Course number 51–487 / 51–887 Imaginaries Lab: New Ways to Live

Focusing on new ways to live and experience the world, now and in the future, we’ll do practical investigative research through design projects using experimental methods in the wild. Learn and develop a variety of tools for conducting innovative forms of research through design, focused on exploring how people think, understand and imagine complex social and technological concepts, and envision futures. By the end of the course students will have worked on an interdisciplinary research project, including with an external partner, drawing on a number of disciplinary domains, and have experience with different kinds of design research and practice, from speculative and critical design to participatory design, as well as developing the skills and experience necessary to innovate with, and deploy, those methods. This course is a complement to Imaginaries Lab: New Ways To Think, but is independent of it, and either or both courses can be taken without overlap (we will be doing different projects, with a different focus).

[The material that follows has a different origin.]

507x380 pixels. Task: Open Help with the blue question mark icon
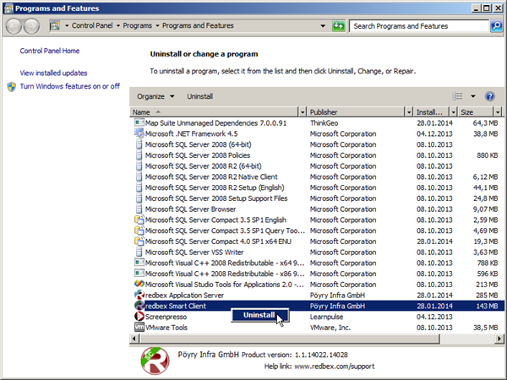pos(492,97)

This project centers on a 7-week ‘research studio’ class (second half of the semester) in which approximately 15 students will create a form of participatory speculative design about the future of work and everyday life in Pittsburgh.

We are going to be exploring questions around how the public imagines (or can imagine) different kinds of futures for the city, the systems of the city, and their own lives, with a time-frame of about 10–15 years from now (e.g. 2030). We’re specifically focusing on the kinds of issues in this recent MIT Tech Review article about the role of automation and how that resolves in relation to other factors in people’s lives, and working with input from CMU’s Metro21 (and other expert organizations) to help situate the projects in a way which is informed by expert opinion.

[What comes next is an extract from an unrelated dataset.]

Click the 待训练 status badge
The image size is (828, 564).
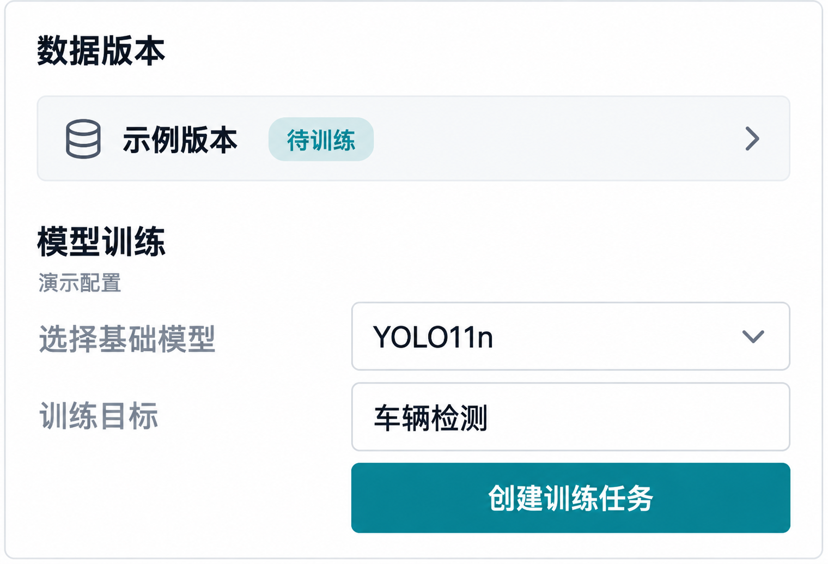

Our intended outcome (from a process of public engagement) is a publication (and potentially an exhibition) with speculative (but well-informed) scenes from possible future everyday life and work in Pittsburgh, shot through a more realistic lens of the kinds of small businesses and cultural phenomena that are present here rather than the entirely shiny visions of automation that are sometimes proposed. This could be relevant to many rust-belt cities in the US, and former industrial towns elsewhere too.

There are four specific topics currently identified as possible focuses (e.g. four groups, each focused on one topic):

  • The future of education
  • The future of community
  • The future of transportation
  • The future of small business

These may evolve, but each potentially offers a different set of interesting perspectives. The goal is to carry out a form of participatory futuring which captures what people’s everyday experience might be in each area, rather than a top-down approach. So the visions will necessarily be incomplete: we are looking for informed glimpses, co-constructed with members of the public.